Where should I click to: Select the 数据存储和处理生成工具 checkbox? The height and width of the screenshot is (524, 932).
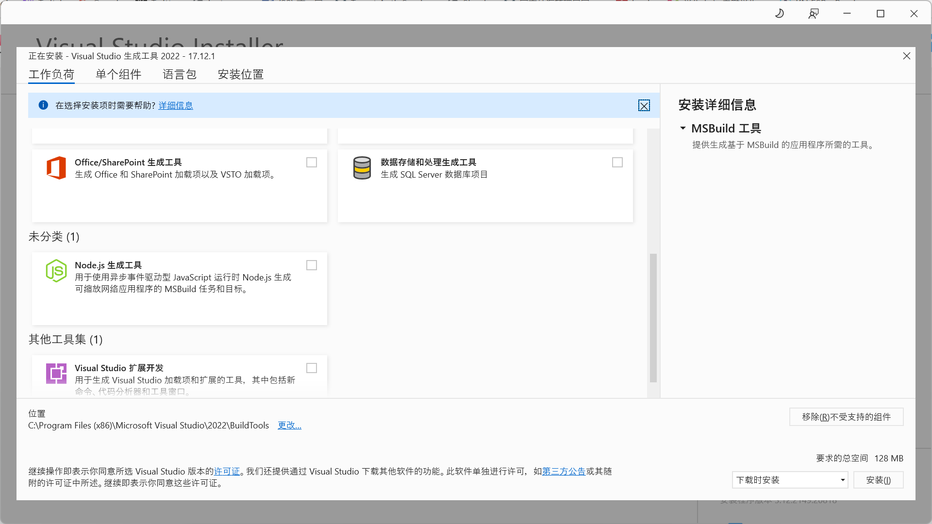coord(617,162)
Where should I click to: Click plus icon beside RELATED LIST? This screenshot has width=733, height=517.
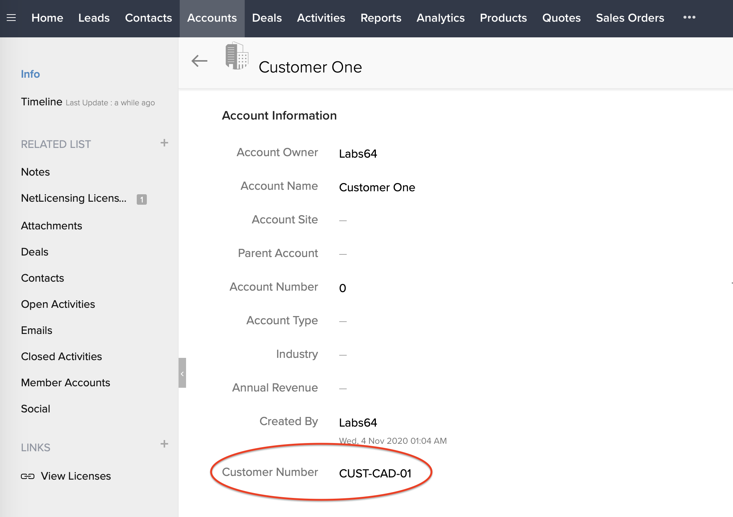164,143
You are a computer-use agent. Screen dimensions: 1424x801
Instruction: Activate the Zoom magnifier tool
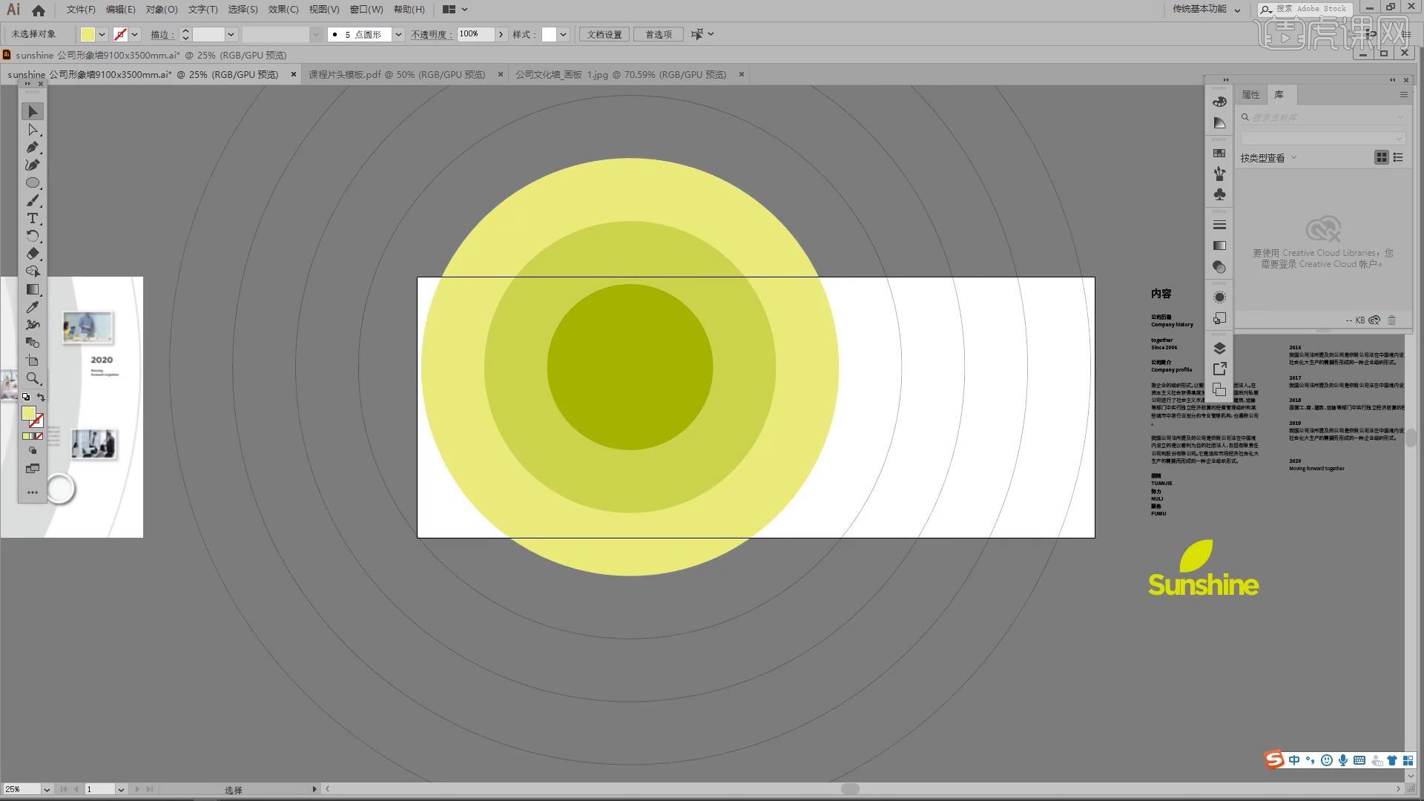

◆ ◆ ◆ ◆ ◆

__Task prompt__: The answer must consist of the entries above, reproduced word for word, without any pictures.

__Exercise result__:
Where should I click to: Select the 数据存储和处理生成工具 checkbox? The height and width of the screenshot is (524, 932).
coord(617,162)
Where should I click to: Click plus icon beside RELATED LIST? This screenshot has width=733, height=517.
164,143
You are a computer-use agent. Screen dimensions: 1424x801
Instruction: Activate the Zoom magnifier tool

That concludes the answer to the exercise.